Mike Shehan: We are going to have a million meetings over the next four or five days. And that’s going to be with most of our clients on the supply side and many of them on the buy side. Five years ago, I don’t think we would send a big team here. Barely any meetings, maybe a lot of those meetings would happen on the floor. Now, we don’t even go to the convention. We just have these suites.

It’s emblematic of how all of this has come together. Device manufacturers now participating on the media side. All of this convergence is happening. The digitization of everything, I think it just means everybody comes here. Ten years ago, I had one meeting and I walked the floor. Now, I’ll lose my voice because we’ll have so many meetings.

What has been the catalyst in changing it so quickly?
The consumer now consuming their content digitally. Probably having the biggest impact here at CES is the fact that the consumption is happening on the big screen. Whether it’s through Roku, your Apple TV or via your Samsung. Then, the ad dollars follow that.

You think about all the players in the ecosystem, the Samsungs of the world who actually can sell media now who have data. And then, of course, the media buyers, and their participation in this incredibly fragmented ecosystem, and then the broadcasters who I wouldn’t even know what their role would be five years ago at a CES, but now they are meeting with all of those parties in between because they’re either launching their own apps, which means they’re talking directly to consumers, they have their own data, they’re meeting with all the buyers. It’s not just about the hardware; it’s the fact that the hardware is connected to this ecosystem that brings all these other players in who have to have a say in it for it to work at scale.

There are so many new OTT players joining the race this year and battling it out in the streaming wars. How do you think that phenomenon will shape discussions this year?
What we saw was: who are the first in OTT to get it right and to get that audience to sell it, then the virtual MVPDs, then we’re working with the broadcasters out there who had these huge, entrenched big sales teams. And you always had that battle between linear and protecting that asset and then moving with the future of OTT. And then the last one, besides Roku, would be these device manufacturers that are really jumping in.

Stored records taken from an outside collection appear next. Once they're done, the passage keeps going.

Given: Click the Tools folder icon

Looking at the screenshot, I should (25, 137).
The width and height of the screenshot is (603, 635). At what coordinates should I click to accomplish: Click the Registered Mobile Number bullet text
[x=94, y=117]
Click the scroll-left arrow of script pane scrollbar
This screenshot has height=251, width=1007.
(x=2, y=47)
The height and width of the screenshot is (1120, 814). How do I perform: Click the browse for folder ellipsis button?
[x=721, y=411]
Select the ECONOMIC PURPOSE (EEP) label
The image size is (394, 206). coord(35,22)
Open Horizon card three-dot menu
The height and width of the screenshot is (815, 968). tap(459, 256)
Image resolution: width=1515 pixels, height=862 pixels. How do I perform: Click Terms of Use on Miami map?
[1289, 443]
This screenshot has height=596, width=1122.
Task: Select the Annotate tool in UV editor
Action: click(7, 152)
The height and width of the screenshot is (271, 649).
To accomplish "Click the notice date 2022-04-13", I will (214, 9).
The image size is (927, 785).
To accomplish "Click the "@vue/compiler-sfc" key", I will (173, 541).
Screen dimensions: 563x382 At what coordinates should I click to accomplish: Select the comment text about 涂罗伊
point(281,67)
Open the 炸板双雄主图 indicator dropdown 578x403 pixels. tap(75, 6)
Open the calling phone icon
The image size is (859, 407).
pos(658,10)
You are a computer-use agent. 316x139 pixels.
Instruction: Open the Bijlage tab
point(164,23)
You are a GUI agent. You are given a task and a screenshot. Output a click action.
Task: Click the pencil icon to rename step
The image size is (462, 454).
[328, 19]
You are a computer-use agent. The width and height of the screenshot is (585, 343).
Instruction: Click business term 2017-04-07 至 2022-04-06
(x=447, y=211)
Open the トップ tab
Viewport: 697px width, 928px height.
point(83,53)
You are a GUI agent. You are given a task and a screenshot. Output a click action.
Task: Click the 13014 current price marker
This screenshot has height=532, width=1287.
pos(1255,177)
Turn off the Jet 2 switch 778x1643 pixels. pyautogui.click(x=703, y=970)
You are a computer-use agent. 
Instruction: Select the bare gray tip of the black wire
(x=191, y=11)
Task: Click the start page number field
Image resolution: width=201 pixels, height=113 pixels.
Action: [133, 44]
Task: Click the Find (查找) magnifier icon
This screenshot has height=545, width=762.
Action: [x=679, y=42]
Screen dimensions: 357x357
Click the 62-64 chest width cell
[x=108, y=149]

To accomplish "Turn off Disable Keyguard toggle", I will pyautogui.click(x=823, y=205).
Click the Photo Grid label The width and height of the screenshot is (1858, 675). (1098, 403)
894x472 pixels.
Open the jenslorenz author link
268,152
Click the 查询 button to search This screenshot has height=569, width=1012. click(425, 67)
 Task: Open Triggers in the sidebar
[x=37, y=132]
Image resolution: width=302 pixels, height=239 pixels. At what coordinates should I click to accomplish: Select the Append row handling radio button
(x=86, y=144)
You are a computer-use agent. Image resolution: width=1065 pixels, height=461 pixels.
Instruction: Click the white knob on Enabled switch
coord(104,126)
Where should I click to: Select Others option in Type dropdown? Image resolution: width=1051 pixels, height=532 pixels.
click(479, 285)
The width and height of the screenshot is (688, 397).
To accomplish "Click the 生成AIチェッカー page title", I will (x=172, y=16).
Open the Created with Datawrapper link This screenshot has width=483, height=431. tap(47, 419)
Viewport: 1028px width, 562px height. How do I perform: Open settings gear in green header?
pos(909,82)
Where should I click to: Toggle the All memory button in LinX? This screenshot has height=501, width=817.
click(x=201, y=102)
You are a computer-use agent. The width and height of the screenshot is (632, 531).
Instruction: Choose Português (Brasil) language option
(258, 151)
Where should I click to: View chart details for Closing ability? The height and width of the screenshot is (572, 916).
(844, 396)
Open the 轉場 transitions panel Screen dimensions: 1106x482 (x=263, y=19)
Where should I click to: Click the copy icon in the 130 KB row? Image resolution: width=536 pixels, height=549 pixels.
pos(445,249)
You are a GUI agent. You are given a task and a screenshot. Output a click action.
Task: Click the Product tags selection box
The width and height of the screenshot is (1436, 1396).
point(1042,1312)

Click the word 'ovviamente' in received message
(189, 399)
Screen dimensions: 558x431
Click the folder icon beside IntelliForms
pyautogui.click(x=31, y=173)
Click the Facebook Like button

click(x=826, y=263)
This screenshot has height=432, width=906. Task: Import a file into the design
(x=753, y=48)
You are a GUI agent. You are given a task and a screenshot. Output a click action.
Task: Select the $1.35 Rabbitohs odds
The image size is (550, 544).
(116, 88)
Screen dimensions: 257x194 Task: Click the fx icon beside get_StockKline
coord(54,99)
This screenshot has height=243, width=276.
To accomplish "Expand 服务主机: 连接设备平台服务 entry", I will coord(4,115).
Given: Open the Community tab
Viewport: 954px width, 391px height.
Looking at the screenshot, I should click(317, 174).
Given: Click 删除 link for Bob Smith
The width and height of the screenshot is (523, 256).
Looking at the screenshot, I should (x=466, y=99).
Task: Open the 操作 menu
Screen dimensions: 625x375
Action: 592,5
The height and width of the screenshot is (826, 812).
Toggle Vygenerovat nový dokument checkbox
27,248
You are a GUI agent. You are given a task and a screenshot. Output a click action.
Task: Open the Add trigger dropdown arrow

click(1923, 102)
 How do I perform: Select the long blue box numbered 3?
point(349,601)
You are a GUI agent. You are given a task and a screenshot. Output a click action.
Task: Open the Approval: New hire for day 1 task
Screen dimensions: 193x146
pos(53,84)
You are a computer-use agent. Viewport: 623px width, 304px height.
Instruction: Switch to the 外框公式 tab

I think a lot of the discussion around where they’re coming at it from—an activation of data, just the amount of data that they do have around. And it’s not just what you’re watching on OTT, but to be able to marry that with what potentially you’re watching in linear. And being able to marry that data within and being able to go to the buyers themselves with some fairly unique data, as well as inventory, or be able to take that data and enable those participating in your ecosystem, which would be then all your broadcasters or the virtual MVPDS, to be able to sell against that data. I think that’s what’s driving a lot of the conversations.